The cuts on her cheeks gaped a bit. At the motion. They spread, black and bloodless. Unnatural. Mercy blinked at them. She wasn’t … They weren’t off-putting to her. Not the way they’d been to the pirate, to his men. She wasn’t _alarmed_ by them. Whatever force had touched Constance, had ravaged her and savaged her and left her a half-dead thing in its wake, it was nothing that stirred any fear in Mercy’s breast. She was too tired for that. Had been for years. This feeling at the sight of the wounds, it wasn’t _fear_.

But it was something. Something she wasn’t entirely sure on herself. An old notion, from such a long and hazy time ago.

She found herself reaching up. Cupping a palm around a wounded cheek. While black eyes flared open in alarm beneath her. Constance went still. Shot stiff, full of a trembling readiness. A coiled, acidic, hateful thing. Mercy smiled helplessly. A strange curl of her lips. She tilted her head, and brushed her thumb across the tear in her companion’s flesh.

“May I?” she asked. Oddly distant from herself. From anything that had meaning anymore.

Constance stared at her. “May you _what_?”

Ah. Yes. It had been so long, hadn’t it. Never in Constance’s company. She wasn’t that person anymore, no more than Constance was a queen. Of course the woman didn’t know what she was talking about. It could be anything.

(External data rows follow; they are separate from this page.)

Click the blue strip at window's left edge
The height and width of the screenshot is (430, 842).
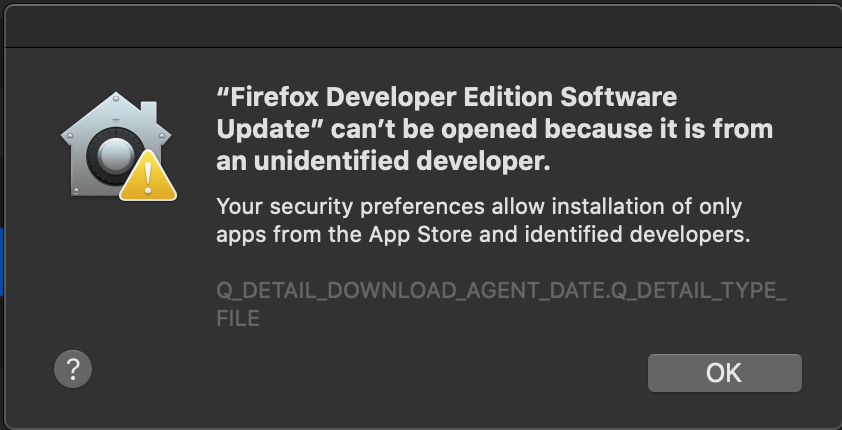click(x=2, y=261)
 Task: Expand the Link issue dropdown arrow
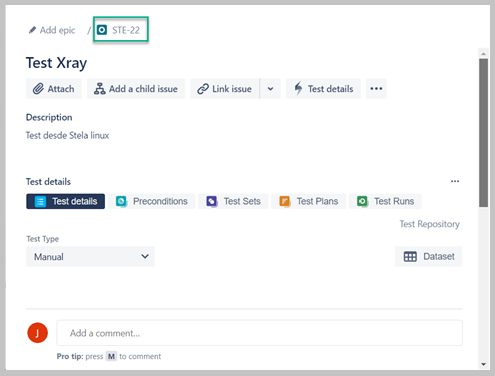click(x=270, y=89)
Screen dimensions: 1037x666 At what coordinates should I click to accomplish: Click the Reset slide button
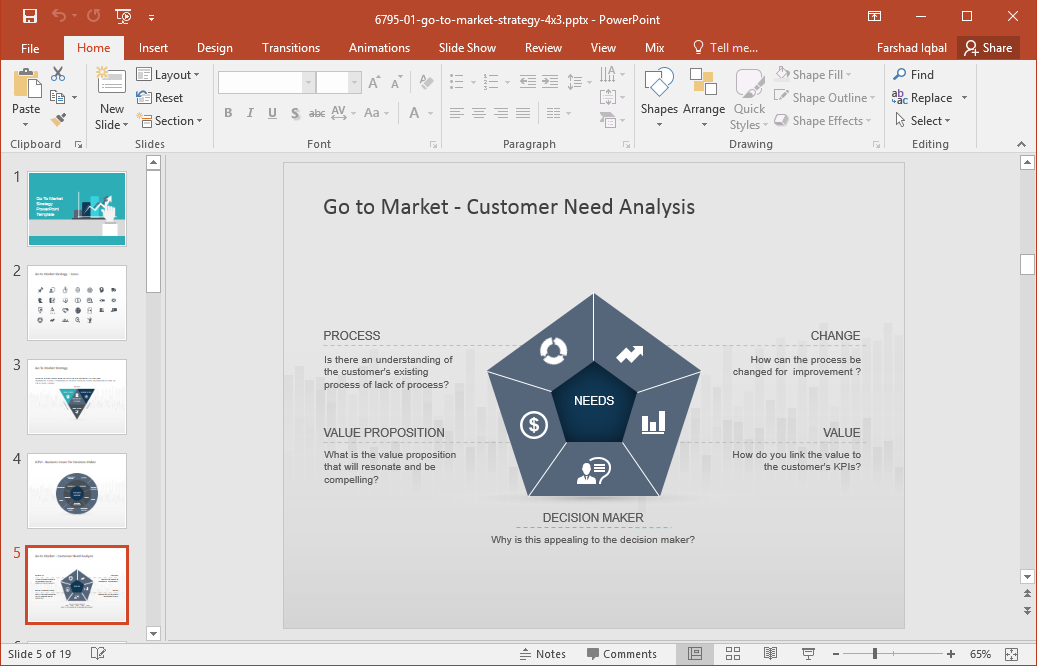point(160,98)
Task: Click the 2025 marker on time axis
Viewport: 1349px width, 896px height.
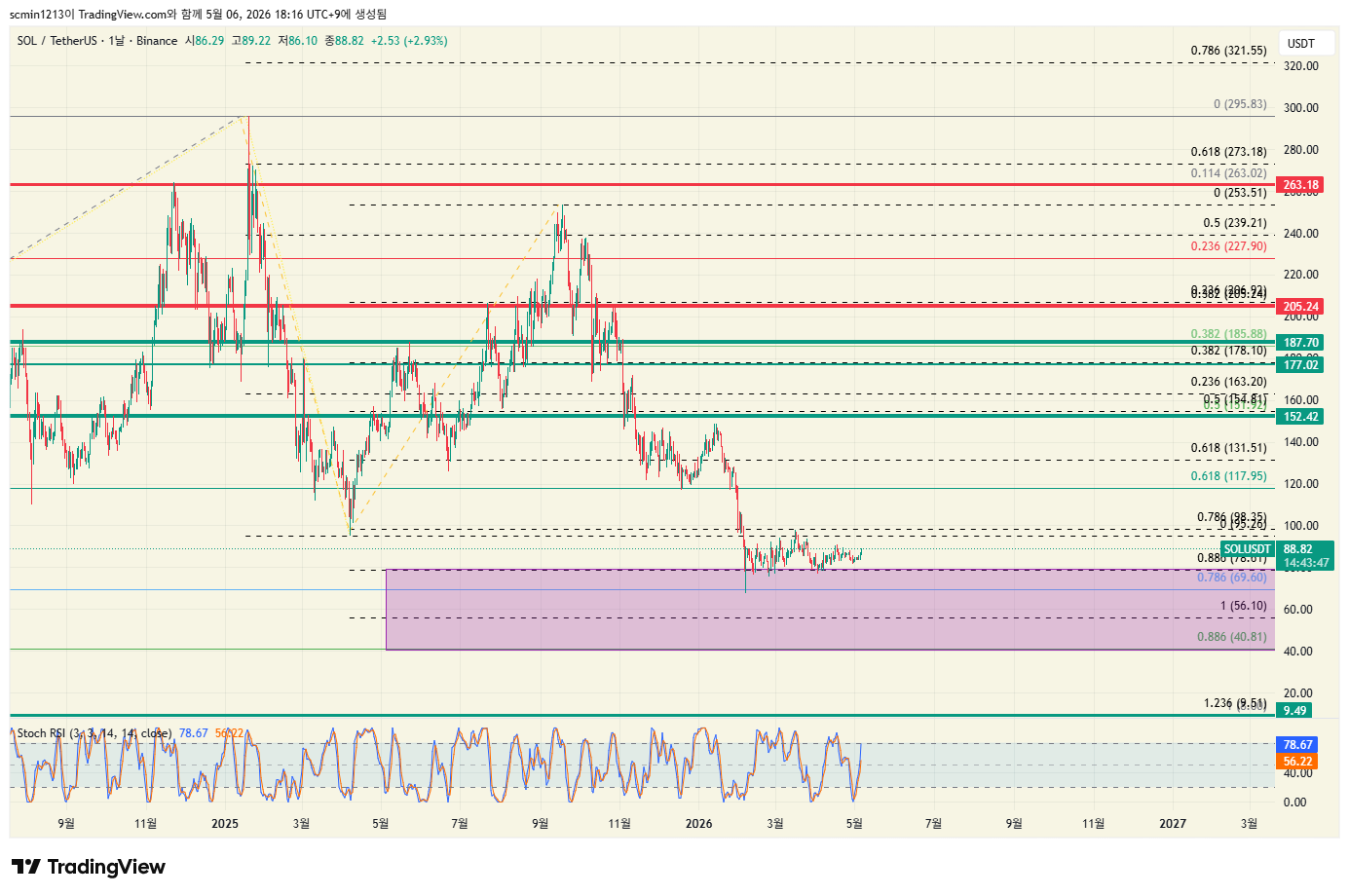Action: pos(225,824)
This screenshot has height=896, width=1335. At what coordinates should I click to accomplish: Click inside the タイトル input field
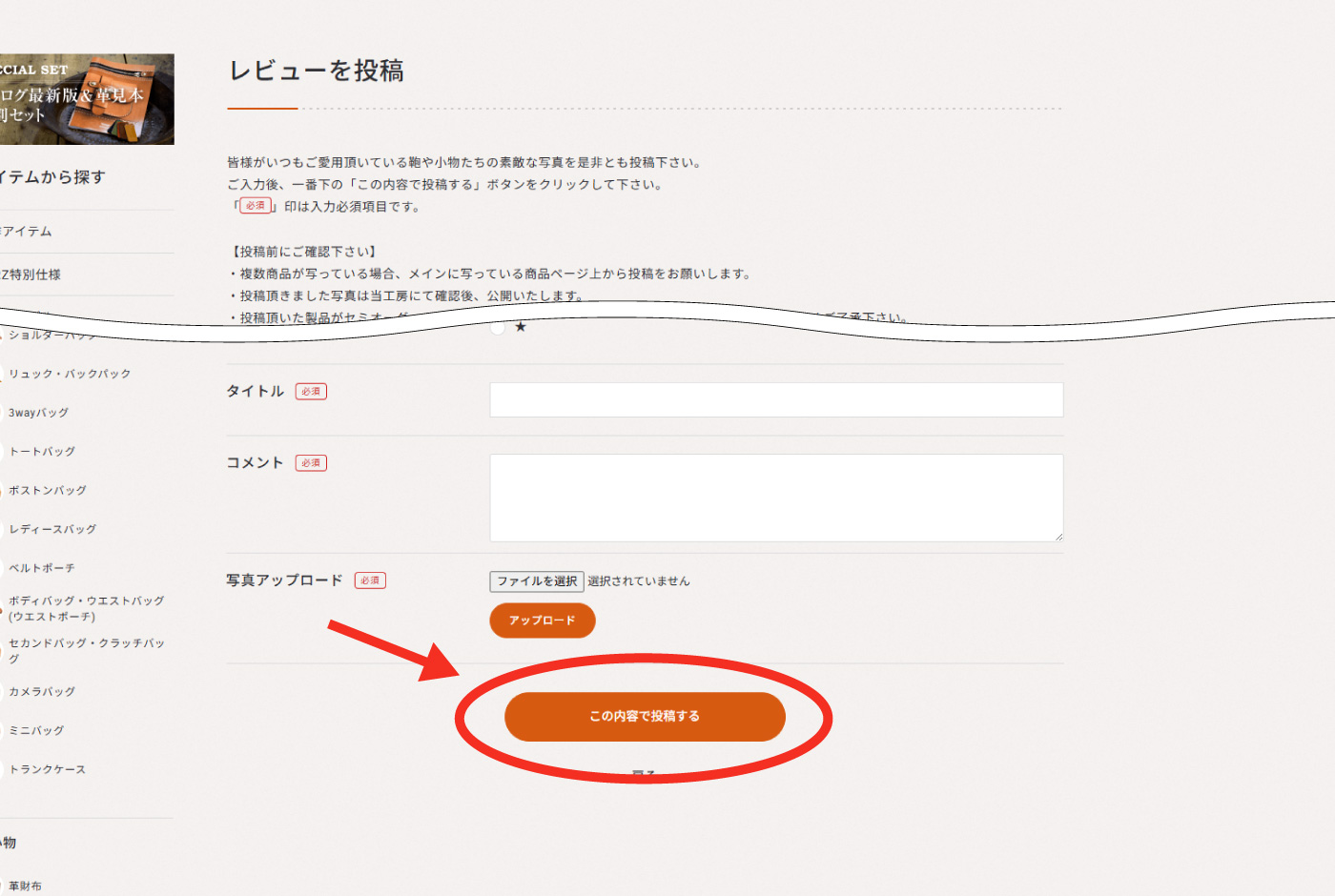pyautogui.click(x=775, y=398)

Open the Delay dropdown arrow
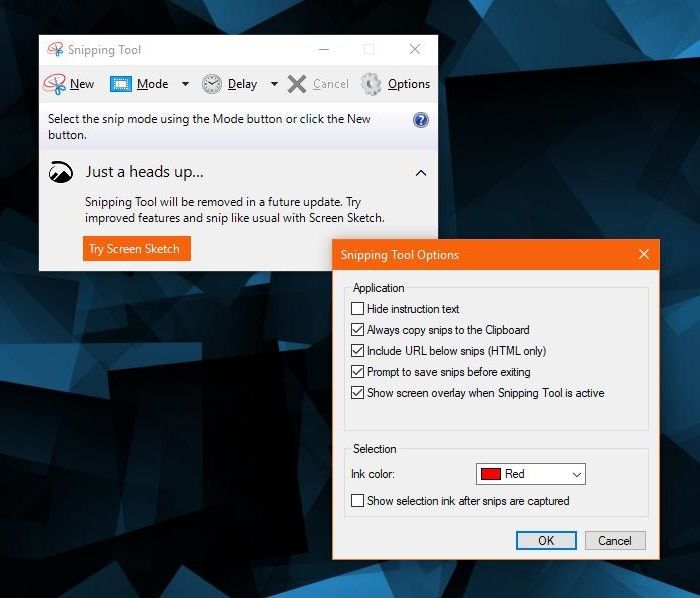click(274, 84)
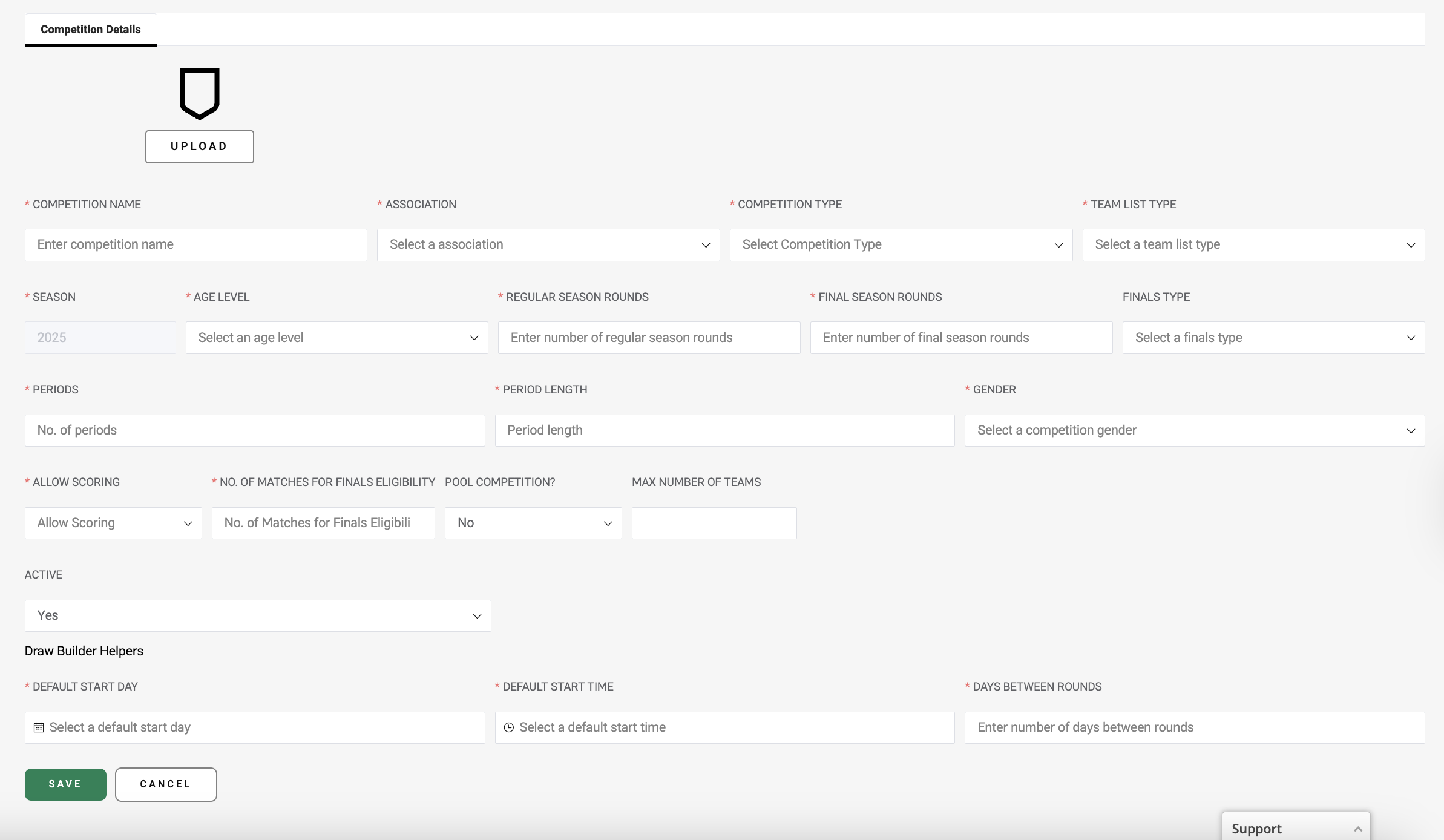Screen dimensions: 1444x840
Task: Focus the competition name input field
Action: [x=195, y=244]
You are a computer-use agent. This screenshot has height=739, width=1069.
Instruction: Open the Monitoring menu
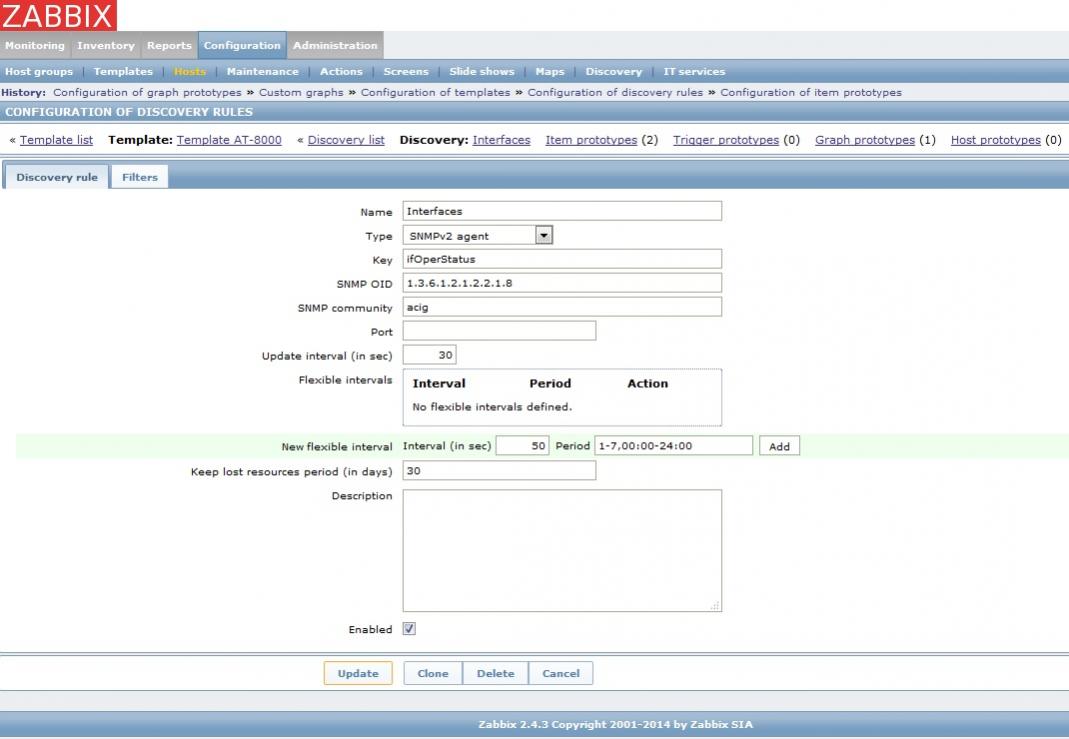(35, 45)
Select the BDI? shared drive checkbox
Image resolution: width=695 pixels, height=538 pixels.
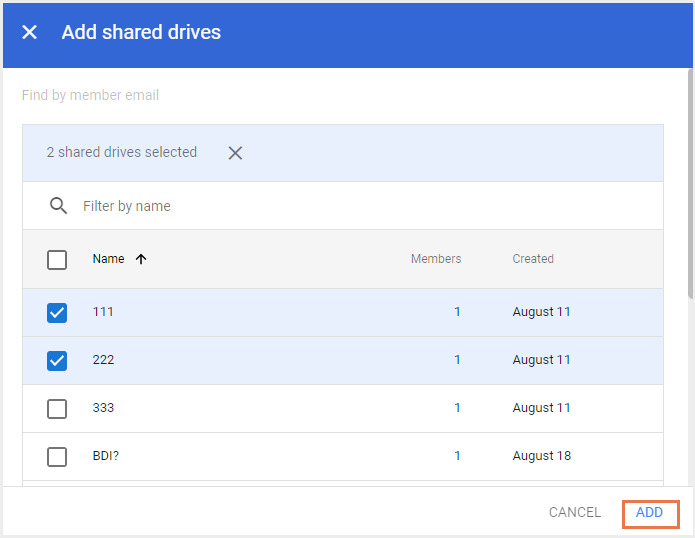(x=57, y=457)
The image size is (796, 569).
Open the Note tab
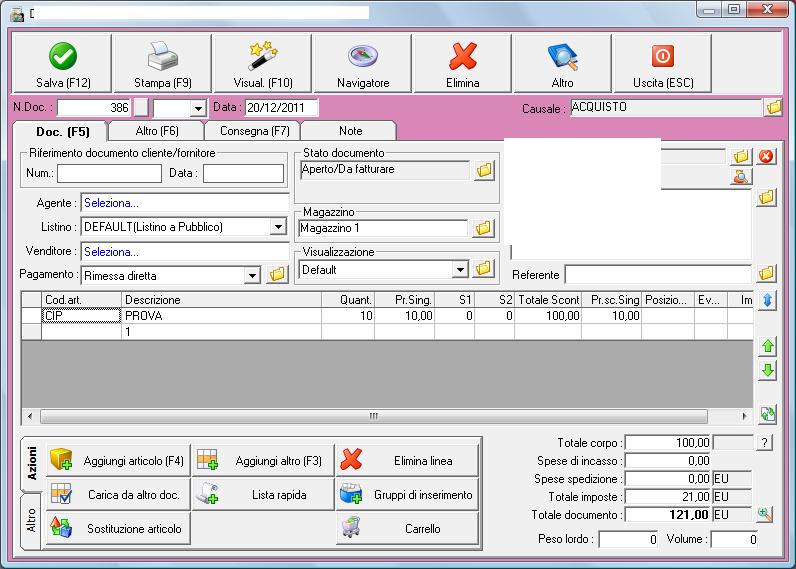click(350, 131)
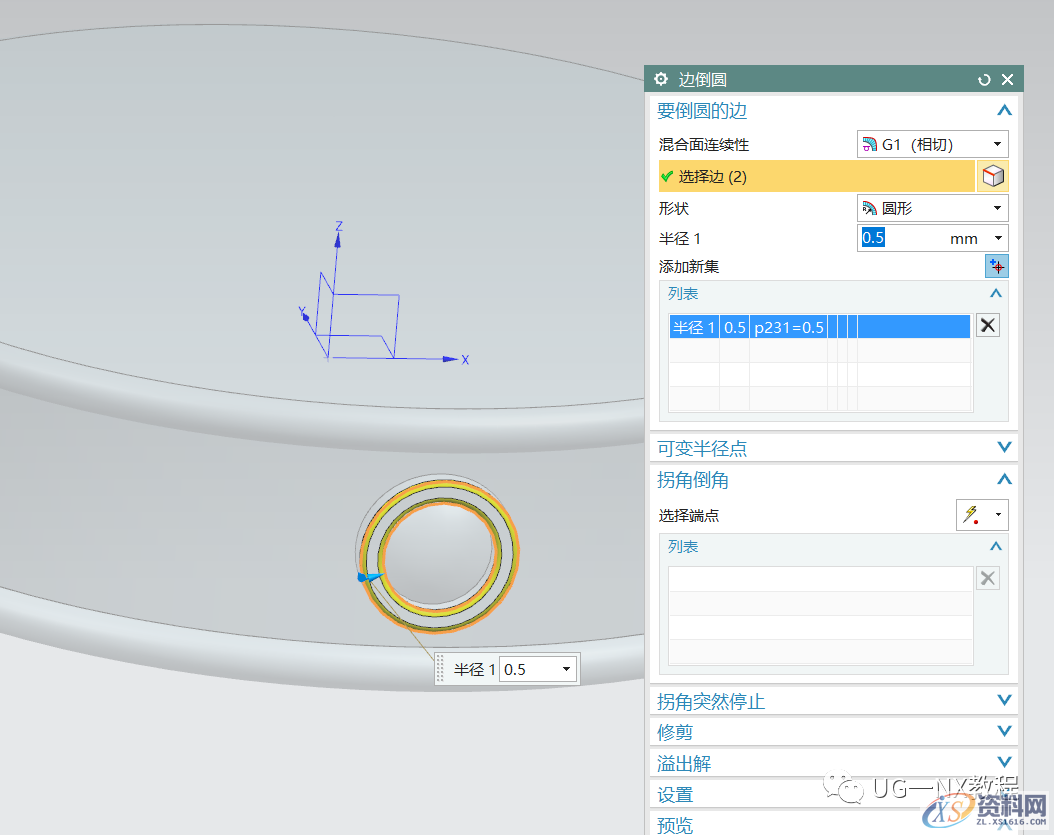Click the G1 continuity icon in 混合面连续性 field

pyautogui.click(x=871, y=144)
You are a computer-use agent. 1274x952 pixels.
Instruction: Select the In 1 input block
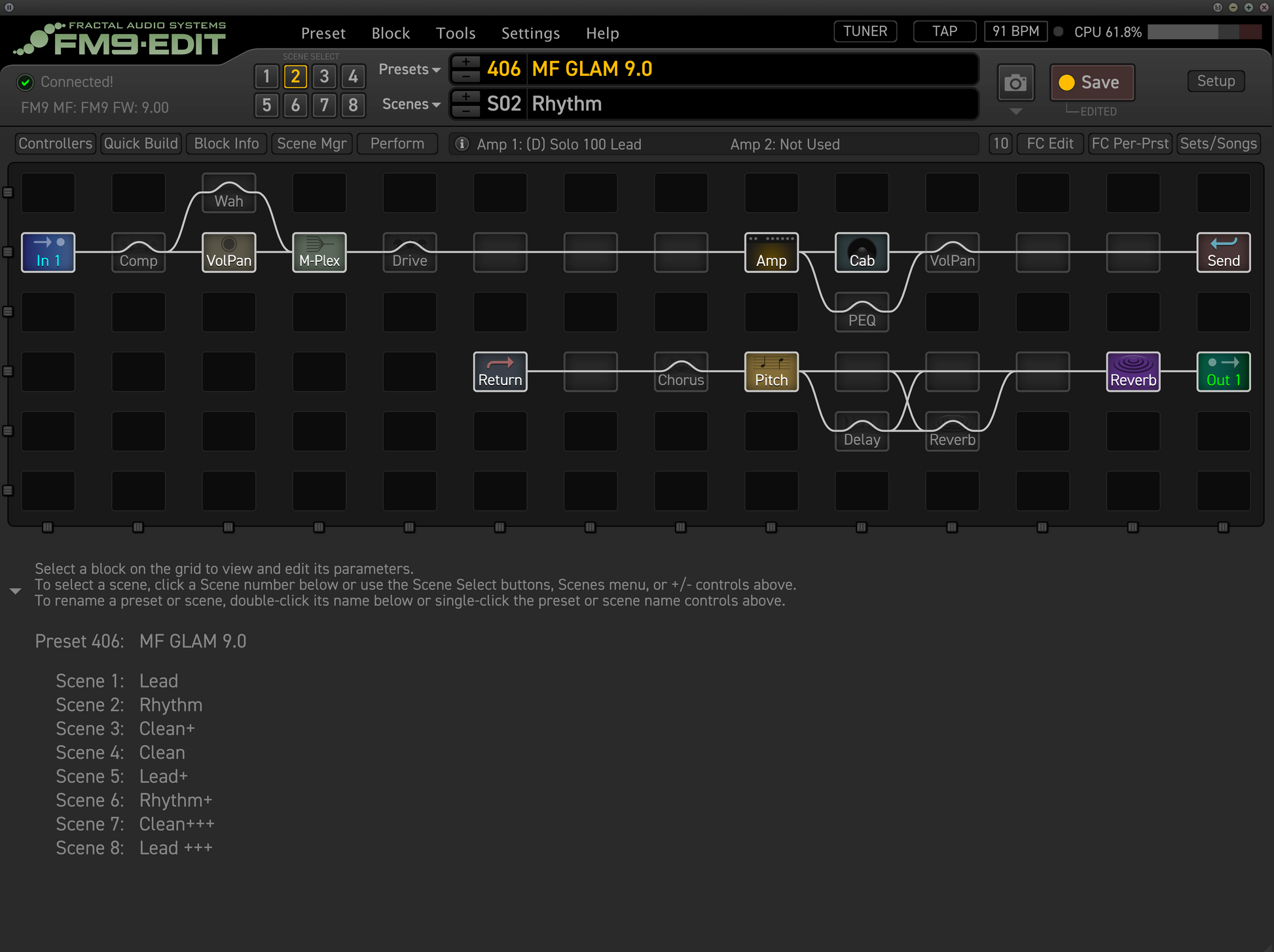[x=48, y=252]
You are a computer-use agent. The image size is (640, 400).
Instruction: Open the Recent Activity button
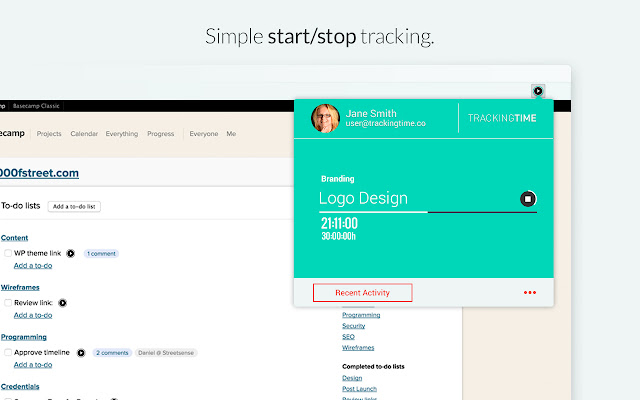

Kill or kiss or gouge her thumb into the wound. Stare at it. Tilt her head into the light for morbid curiosity’s sake. Anything.

Probably not this. Constance had no experience of anything like this. Mercy would know. She recognised the type. Her own kin. Her own self.

“… This,” she whispered, with an echo of the old reverence. “This.”

Her thumb brushed the wound once more. Covered it over. Somewhere inside her, so deep it should have been lost years ago, a thin, pale light stuttered back to life. An ancient glow. A child’s fantasy.

The wound closed over. That black tear in pale flesh. A second hum of light, and the other one followed it.

They were small, after all. It was easily done. They were only tiny wounds.

Constance _stared_ at her. She’d never seen the woman go so still. Never seen the tremors that seized her run so mild. Constance was a creature of rage and violence. Even stricken, even half unmade, she still clawed and crawled and surged her way upwards. The thing that had blighted her had found a knife in its eye for the trouble. Mercy believed that, with every shaking fibre of her battered heart. Constance was not made for surrender. She’d never seen the woman go so still.

“… I didn’t know you could do that,” she said finally. A strange note in her voice, scraped and thin. “I thought things like you couldn’t heal.”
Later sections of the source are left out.